On Sat, Aug 09, 2003 at 10:39:43AM +1000, Neil Brown wrote:
> - sh = get_active_stripe(conf, new_sector, pd_idx, (bi->bi_rw&RWA_MASK));
> + sh = get_active_stripe(conf, new_sector, pd_idx, 0/*(bi->bi_rw&RWA_MASK)*/);

Wouldn't it be better to remove instead of just commenting out that part?
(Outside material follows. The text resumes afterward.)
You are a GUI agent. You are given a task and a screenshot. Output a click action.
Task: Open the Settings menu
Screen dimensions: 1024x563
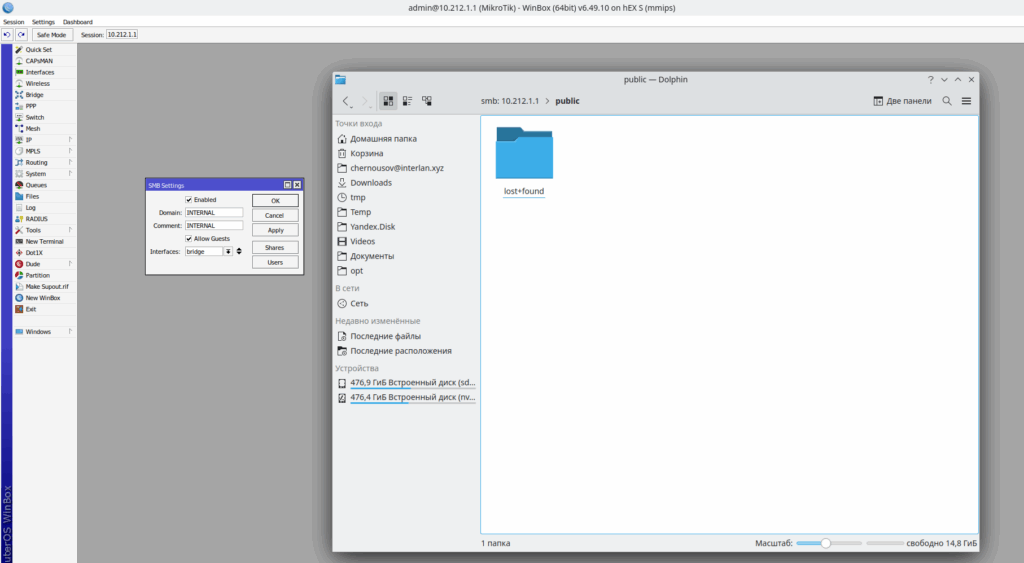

At first glance it looked like a device by zero error... :-/

2003-08-10 23:44:39

by NeilBrown

[permalink] [raw]
Subject: Re: ext3 badness in 2.6.0-test2

On Friday August 8, [email protected] wrote:
> On Sat, Aug 09, 2003 at 10:39:43AM +1000, Neil Brown wrote:
> > - sh = get_active_stripe(conf, new_sector, pd_idx, (bi->bi_rw&RWA_MASK));
> > + sh = get_active_stripe(conf, new_sector, pd_idx, 0/*(bi->bi_rw&RWA_MASK)*/);
>
> Wouldn't it be better to remove instead of just commenting out that
> part?

Thew ugliness (hopefuly) reminds me to fix it properly.
I think I can come up with a sensible use for the read-ahead flag, but
I would want to think carefully about it first, and test it somewhat.

NeilBrown